1 Cor 15 speaks of a spiritual resurrection, v44. The has led some scholars to interpret the resurrection appearances of vv5-8 as non-physical. But the witness of the Gospels, of Acts, and of 1 Cor 15 itself will not allow this. For Paul, the resurrection was an objective, historical event: it occurred ‘on the third day’. It was a physical event: the four verbs (died, was buried, was raised, appeared) all refer to Christ as a historical, physical person. Since it was his body that was buried, it must have been his body (albeit transfigured) that was raised.
2. Did the resurrection really happen?
(a) There is the disappearance of the body. Everyone agrees that the tomb was empty. Rumours of resurrection would have got nowhere if the grave could have been visited and the body found to be still there. The idea that Jesus merely fainted on the cross, and then revived in the tomb, is absurd. Similarly, it is not credible that the Roman or Jewish authorities removed the body, since when the disciples began to proclaim the resurrection they would easily have refuted it by producing the body. It is not reasonable to supposed that the disciples themselves hid the body as a hoax, for they were prepared to suffer and die for the gospel, and people do not become martyrs for a lie which they themselves perpetrated.
(b) There is the reappearance of the Lord. This occurred repeatedly over a period of nearly six weeks. By the time that Paul wrote 1 Cor 15 (in AD 54), most of the witnesses were still alive, and could have been cross-questioned. The variety of people, times, places, moods and circumstances of the appearances make suggestions of invention or hallucination untenable.
(c) There is the emergence of the church. Something happened to change the apostles and send them out on the worldwide mission. When Jesus died, they were heartbroken, confused, frightened. But within two months they were joyful, confident and courageous. Only the resurrection, and Pentecost that followed, can account for this radical transformation.
3. Why is the resurrection important?
(a) It assures us of God’s forgiveness. Jesus himself linked his death with forgiveness, Mt 26:28, and resurrection confirms his death as a triumph. See 1 Cor 15:14-18.

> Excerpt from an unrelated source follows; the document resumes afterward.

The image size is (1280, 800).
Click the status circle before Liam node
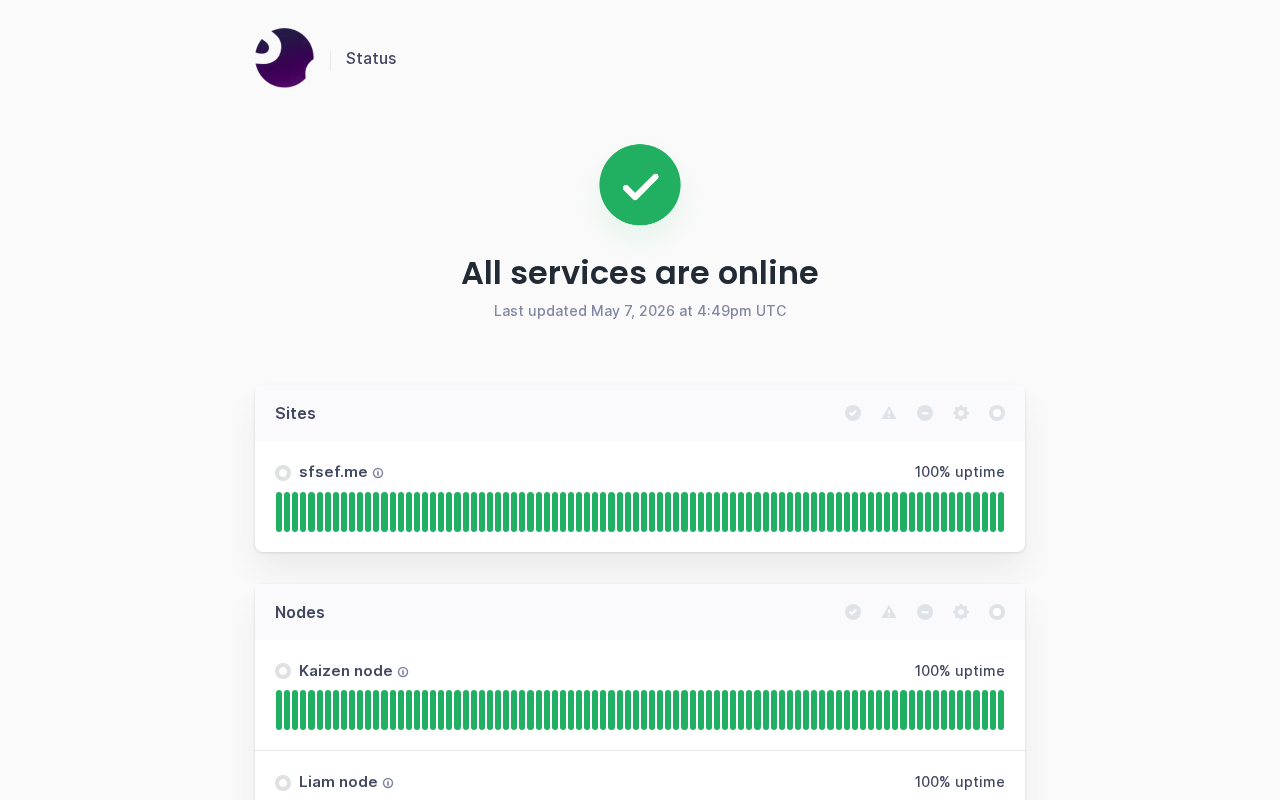point(283,783)
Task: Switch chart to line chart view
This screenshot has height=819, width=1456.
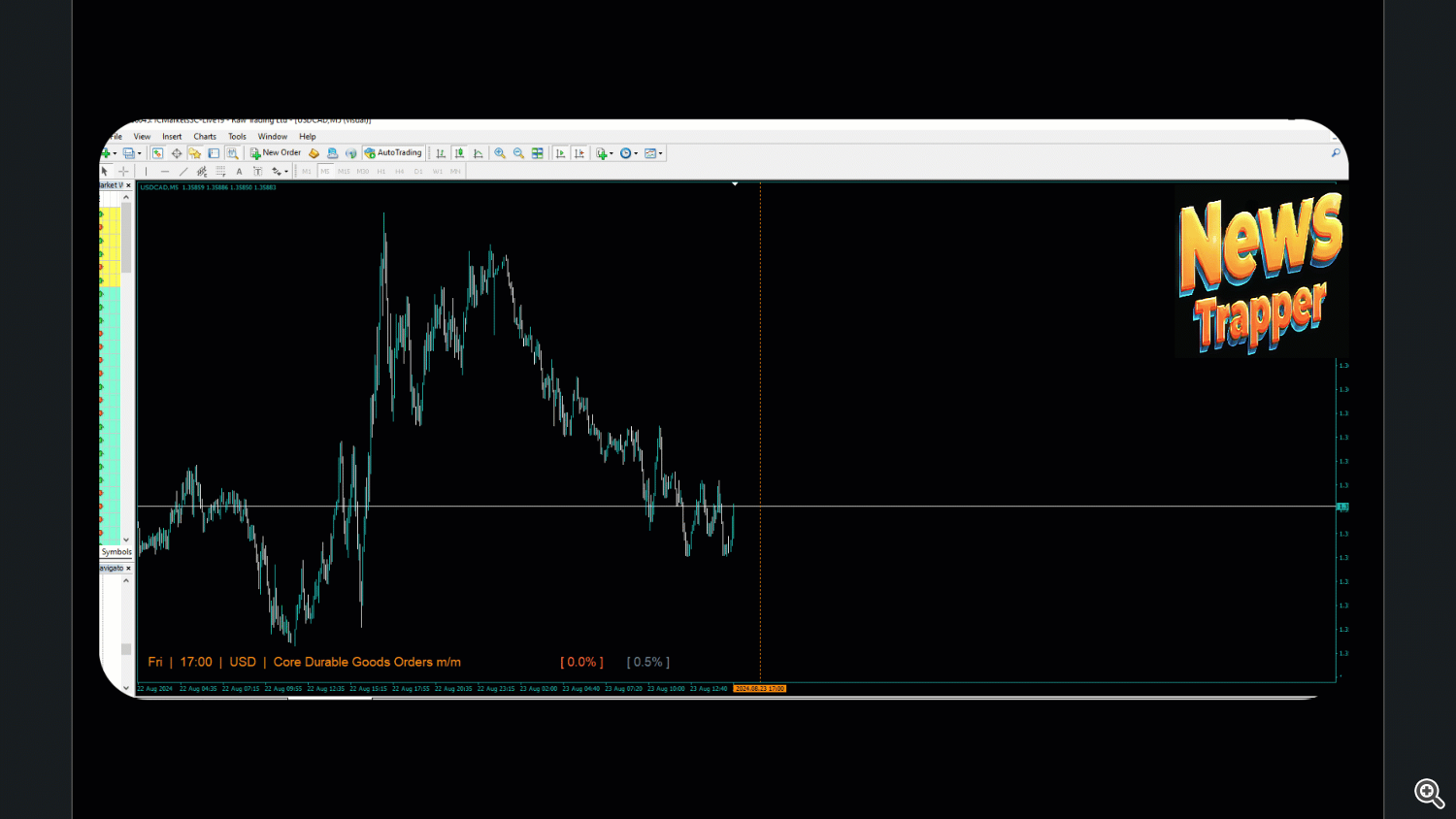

(b) It assures us of God’s power. Is God really able to change human nature, to make cruel people kind, selfish people generous, immoral people pure, bitter people sweet? Is he able to take people who are dead spiritual, and make them alive in Christ? Yes, he can, and the power to do these things is the same power by which he raised his Son from the dead, Eph 1:18-20.
(c) It assures us of God’s ultimate triumph. Some ideologies offer no hope. Others conceive of an endless cycle of reincarnations. Yet others promise Utopia on earth. Christians, however, have a sure expectation which is both individual and cosmic. The horror of death is almost universal, but Jesus Christ rescues us from this horror. We are to be given new bodies, like his resurrection body, Phil 3:21, and undreamed-of powers, 1 Cor 15:42-44. For he is the ‘firstfruits’ of the harvest, 1 Cor 15:20,23, and the ‘firstborn from the dead’, Rom 8:29; Col 1:18; Rev 1:5. But the hope also has a cosmic dimension. Jesus Christ will return in great splendour, to bring history to its fulfilment in eternity. He will not only raise the dead, but also regenerate the universe, Mt 19:28. He will make all things new, Rev 21:5. The whoel creation will be set free from its present bondage to decay and death, Rom 8:20-23. There is going to be a new heaven and a new earth, 2 Pet 3:13.
The hope held out by the NT is impressively material, both for the individual and the cosmos. We look forward to a transformed body in a re-created universe. And the evidence for all this is found in the resurrection of Jesus Christ, 1 Pet 1:3.
Based on: Stott, The Contemporary Christian, 70-85.